• [Goal of the exercise] Please repeat the lines below exactly. Begin with the line containing "Click the blue search magnifier button" and go on through the line containing "Task: Click the Add Statement button".
BEGIN
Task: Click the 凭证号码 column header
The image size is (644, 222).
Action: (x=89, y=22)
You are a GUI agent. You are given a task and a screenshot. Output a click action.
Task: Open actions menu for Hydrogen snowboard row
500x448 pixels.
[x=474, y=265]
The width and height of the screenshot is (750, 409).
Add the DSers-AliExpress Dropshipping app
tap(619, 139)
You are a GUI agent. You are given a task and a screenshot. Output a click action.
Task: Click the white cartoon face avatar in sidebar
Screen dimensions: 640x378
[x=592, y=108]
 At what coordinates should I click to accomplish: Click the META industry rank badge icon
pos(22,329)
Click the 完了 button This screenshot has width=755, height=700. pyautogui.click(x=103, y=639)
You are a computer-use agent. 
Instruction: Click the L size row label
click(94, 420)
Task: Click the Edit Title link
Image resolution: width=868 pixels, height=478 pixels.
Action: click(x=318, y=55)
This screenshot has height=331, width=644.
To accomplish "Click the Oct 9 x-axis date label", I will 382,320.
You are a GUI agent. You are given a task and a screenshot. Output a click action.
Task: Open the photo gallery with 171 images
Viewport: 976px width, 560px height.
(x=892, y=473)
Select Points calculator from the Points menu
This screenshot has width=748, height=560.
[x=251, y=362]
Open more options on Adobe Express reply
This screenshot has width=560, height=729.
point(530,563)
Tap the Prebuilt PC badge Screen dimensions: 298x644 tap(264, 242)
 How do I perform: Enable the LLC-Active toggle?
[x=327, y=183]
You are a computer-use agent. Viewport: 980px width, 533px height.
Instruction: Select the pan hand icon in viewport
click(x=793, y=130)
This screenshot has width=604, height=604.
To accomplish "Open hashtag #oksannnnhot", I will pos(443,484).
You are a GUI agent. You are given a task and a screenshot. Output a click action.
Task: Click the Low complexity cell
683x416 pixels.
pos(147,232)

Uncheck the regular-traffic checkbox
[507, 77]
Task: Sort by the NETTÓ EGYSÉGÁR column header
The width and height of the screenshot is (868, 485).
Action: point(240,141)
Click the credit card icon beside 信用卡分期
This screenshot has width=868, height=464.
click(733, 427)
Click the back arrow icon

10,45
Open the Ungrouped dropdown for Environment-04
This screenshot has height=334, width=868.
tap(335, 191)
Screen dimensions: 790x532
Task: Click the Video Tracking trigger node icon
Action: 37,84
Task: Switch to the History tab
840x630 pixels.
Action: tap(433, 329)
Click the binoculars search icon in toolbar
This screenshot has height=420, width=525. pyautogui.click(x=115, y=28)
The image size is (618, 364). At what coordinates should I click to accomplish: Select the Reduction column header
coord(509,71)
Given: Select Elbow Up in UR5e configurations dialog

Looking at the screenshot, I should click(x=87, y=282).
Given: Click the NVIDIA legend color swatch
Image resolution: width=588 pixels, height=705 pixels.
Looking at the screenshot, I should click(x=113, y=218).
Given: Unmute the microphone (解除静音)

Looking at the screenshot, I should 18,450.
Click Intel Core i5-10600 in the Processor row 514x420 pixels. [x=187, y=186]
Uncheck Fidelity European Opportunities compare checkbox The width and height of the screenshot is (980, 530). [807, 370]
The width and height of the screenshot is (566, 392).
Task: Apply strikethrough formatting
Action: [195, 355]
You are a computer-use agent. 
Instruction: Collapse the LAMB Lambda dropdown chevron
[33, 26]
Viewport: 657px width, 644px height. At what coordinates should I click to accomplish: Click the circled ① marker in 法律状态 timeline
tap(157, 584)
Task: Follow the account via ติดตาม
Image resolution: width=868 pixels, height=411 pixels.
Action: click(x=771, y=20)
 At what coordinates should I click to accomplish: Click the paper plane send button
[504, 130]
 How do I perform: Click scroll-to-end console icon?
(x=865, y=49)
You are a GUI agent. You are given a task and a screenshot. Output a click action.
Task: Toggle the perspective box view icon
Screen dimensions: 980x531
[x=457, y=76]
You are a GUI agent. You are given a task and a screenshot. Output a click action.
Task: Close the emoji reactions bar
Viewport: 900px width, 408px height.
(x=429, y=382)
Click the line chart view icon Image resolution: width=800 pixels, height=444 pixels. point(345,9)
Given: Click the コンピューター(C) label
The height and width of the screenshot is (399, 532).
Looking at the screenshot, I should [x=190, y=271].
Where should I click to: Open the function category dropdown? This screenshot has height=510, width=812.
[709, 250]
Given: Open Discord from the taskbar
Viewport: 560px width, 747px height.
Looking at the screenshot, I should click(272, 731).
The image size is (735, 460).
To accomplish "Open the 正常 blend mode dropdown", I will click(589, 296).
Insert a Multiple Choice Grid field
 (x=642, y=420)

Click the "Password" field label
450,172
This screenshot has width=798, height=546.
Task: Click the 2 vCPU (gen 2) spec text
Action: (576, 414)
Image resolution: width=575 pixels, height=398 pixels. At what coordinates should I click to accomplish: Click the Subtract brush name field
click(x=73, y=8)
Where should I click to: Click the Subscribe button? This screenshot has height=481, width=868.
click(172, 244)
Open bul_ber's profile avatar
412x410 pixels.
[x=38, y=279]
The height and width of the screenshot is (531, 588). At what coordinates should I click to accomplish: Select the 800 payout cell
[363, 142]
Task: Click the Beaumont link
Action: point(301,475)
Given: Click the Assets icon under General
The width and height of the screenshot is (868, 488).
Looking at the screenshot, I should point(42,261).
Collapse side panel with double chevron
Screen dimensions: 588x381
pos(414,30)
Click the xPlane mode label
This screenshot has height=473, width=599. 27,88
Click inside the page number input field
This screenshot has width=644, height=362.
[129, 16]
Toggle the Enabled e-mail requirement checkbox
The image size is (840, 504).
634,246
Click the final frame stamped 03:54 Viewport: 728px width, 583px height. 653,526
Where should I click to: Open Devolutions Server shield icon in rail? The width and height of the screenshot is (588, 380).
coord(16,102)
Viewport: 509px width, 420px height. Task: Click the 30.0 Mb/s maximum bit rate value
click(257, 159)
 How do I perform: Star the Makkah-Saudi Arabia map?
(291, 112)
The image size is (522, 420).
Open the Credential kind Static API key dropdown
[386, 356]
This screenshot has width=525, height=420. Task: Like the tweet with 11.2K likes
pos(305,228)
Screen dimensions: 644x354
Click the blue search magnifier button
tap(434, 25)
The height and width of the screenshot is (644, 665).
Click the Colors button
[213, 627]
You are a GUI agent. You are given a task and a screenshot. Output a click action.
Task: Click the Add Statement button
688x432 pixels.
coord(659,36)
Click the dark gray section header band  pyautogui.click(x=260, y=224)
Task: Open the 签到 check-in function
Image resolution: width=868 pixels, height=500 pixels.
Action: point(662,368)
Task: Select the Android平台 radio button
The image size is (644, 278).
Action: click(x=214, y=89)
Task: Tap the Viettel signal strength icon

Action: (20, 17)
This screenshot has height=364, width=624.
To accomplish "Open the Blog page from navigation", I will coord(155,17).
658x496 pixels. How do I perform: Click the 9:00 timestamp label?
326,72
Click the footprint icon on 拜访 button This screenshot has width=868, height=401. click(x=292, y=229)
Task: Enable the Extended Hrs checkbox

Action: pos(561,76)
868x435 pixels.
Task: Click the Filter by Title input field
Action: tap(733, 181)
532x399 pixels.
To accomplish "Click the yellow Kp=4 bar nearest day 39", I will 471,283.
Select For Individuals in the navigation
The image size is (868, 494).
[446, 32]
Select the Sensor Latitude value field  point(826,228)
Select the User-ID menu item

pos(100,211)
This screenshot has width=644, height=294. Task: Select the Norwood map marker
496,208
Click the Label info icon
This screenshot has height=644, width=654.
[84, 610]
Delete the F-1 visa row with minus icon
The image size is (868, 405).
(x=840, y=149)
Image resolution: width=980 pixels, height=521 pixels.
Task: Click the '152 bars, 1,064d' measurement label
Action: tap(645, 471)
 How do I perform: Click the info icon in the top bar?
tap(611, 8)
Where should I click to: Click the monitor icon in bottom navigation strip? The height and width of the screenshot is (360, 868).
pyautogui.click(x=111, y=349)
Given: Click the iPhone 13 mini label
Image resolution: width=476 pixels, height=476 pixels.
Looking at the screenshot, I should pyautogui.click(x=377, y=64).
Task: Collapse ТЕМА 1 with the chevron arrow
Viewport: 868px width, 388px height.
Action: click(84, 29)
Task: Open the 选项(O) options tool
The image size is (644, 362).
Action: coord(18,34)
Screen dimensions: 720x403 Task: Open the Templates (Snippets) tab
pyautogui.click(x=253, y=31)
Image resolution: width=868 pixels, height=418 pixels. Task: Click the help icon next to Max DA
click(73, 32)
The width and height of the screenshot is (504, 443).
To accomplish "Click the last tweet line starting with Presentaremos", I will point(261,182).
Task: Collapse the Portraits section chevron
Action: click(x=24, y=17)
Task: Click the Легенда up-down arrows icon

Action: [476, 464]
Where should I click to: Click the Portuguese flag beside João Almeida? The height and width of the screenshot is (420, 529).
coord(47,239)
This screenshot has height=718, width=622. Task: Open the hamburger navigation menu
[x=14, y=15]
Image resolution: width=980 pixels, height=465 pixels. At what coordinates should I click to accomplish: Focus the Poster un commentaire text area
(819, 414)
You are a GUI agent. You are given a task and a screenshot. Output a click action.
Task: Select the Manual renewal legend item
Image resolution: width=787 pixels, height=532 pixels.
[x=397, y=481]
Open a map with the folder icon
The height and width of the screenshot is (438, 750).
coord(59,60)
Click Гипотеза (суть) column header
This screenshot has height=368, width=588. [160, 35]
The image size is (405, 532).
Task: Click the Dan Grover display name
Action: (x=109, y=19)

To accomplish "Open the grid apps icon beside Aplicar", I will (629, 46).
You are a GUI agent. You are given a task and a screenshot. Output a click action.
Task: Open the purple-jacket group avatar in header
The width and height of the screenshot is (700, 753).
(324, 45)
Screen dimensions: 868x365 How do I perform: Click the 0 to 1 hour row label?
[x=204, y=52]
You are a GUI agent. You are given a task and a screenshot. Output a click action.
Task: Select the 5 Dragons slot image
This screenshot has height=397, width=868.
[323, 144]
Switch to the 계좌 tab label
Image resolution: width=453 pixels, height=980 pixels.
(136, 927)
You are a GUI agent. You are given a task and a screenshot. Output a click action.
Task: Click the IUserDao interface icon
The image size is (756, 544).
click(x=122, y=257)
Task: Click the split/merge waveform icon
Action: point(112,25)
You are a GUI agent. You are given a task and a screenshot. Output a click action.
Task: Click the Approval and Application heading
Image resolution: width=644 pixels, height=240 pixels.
END
• [Answer for this exercise]
Click the blue search magnifier button
tap(434, 25)
The height and width of the screenshot is (644, 665).
Click the Colors button
[213, 627]
You are a GUI agent. You are given a task and a screenshot. Output a click action.
Task: Click the Add Statement button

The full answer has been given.